10.12.18

Weekend woes but one bright spot.

 *

Saturday: Another horribly wet day but with gales. I went up to check the dome and found some leakage around the edges. Fortunately there were no drips. I thought I might find a long strip of aluminium [flashing?] to make a stand up barrier for the top ring of the octagon. It need only be fixed to the timber ring to stop driving rain from wetting the ring on the windy side. The wind drives the rain under the flexible rubber skirt. Something like 6" [15cm] high should help to reduce the draughts and rain incursion. It would be very much easier than building a truly round skirt for the dome itself. Only a few minutes work too. Such a strip could also be added to the 16 sided flashing to make a continuous, rigid skirt in place of the rubber.

Sunday: Grey overcast with occasional light showers but mild. Trying to observe a blank sun but clear views are few and teasing. I had to dismantle the H-alpha scope to tighten the back plate. Managed it during a long cloudy period. So no views lost.

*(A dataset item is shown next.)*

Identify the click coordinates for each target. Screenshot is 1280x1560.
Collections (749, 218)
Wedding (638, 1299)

I'm using a 45° elbow for comfortable views. The elbow's longer glass path,compared to the 90° diagonal allows focusing without messing about with extensions or even a focuser. The sag of the hefty, cantilevered H-a optics housings was moving the whole field of view. So I drilled and screwed all the bits together at the backplate. There was no need for the rotation I had built into the flange.

Stellarium is working properly again after a new download of Stellarium Scope! 👍

I find it too hard to find objects without a magnifying glass in Cartes-Du-Ciel despite the zoom. Even stronger reading glasses don't help. This may be due to my inexperience and having a 4k screen on my laptop. I just miss the realism and clarity of Stellarium's rendition and object identification. I don't think I'm going to see the sun for an hour or two! So I might as well find something more interesting to do than watching clouds through the observation slit.

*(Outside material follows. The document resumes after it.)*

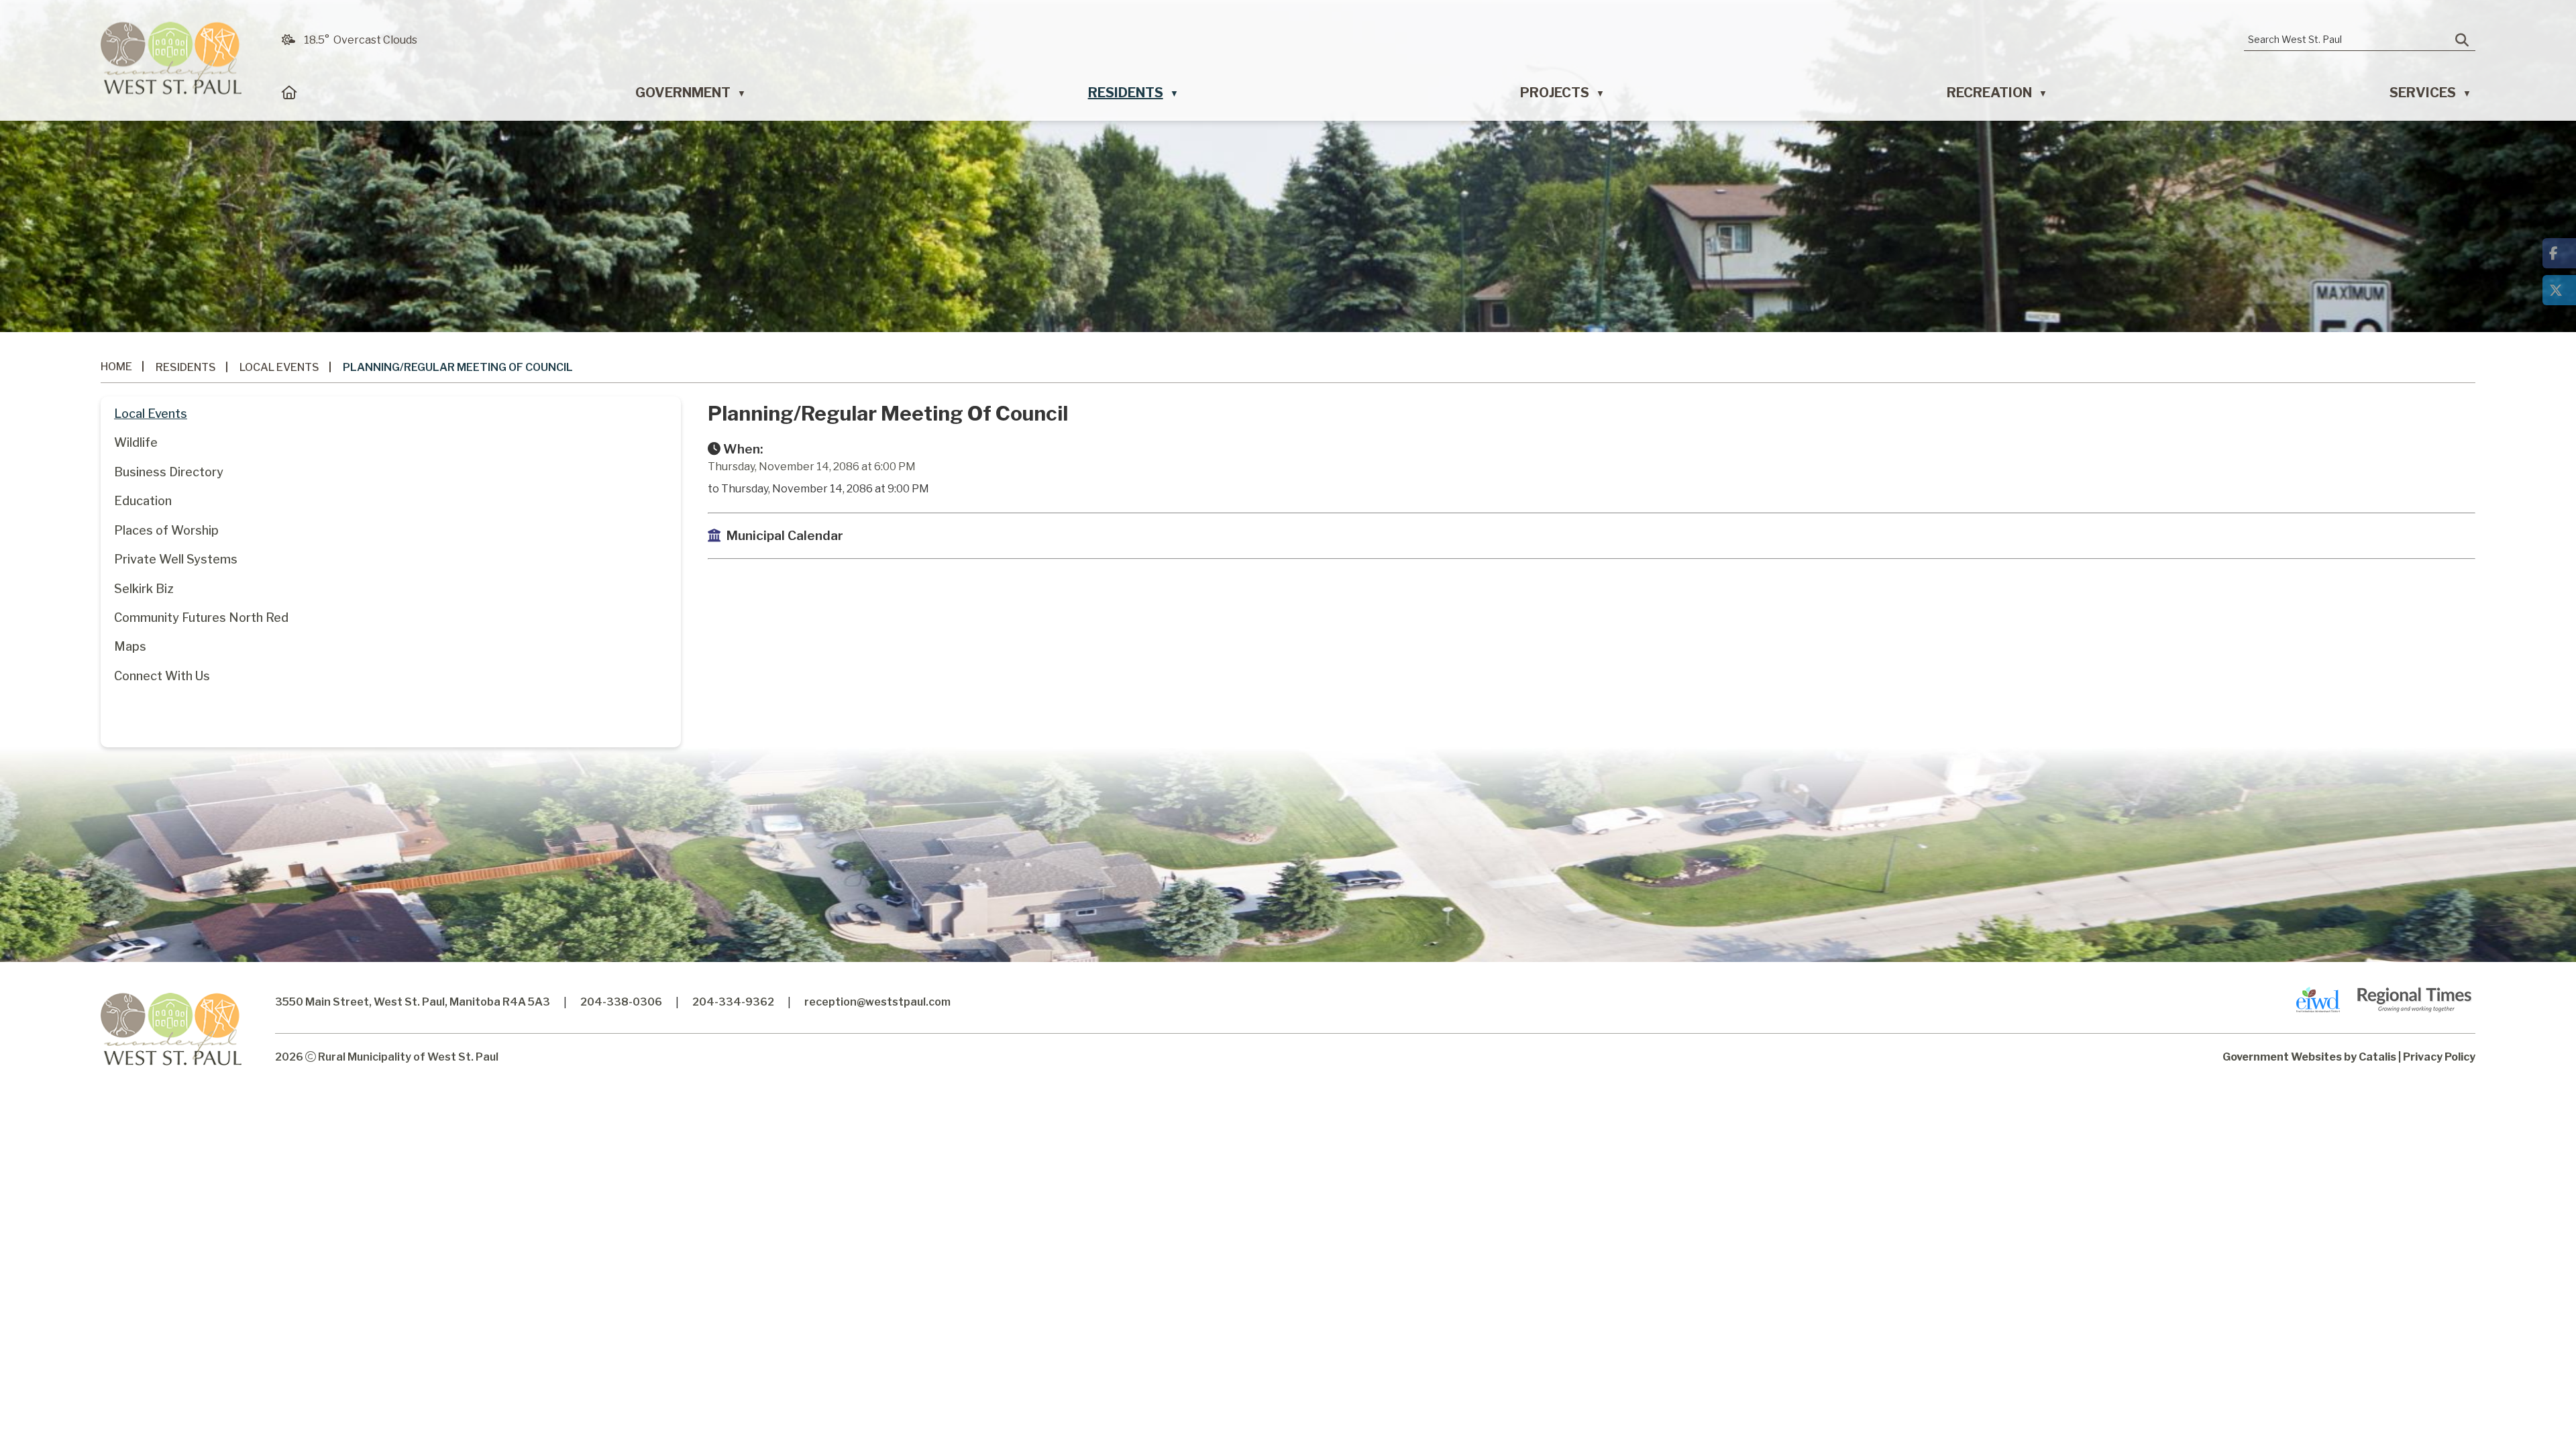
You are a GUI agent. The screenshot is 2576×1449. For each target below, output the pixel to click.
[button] (2462, 40)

Now I'm back indoors for lunch the sun has come out! I'm looking forwards to accurate Goto slews to the sun. It is so bright that it is often hard to align a telescope by eye. I'm using the finder by placing my hand behind it. When the sun's image is centered in its shadow then the 7" telescope is too. I just have to remember NOT to look through the finder and to fit the full aperture, Baader foil filter on the 7" before I start.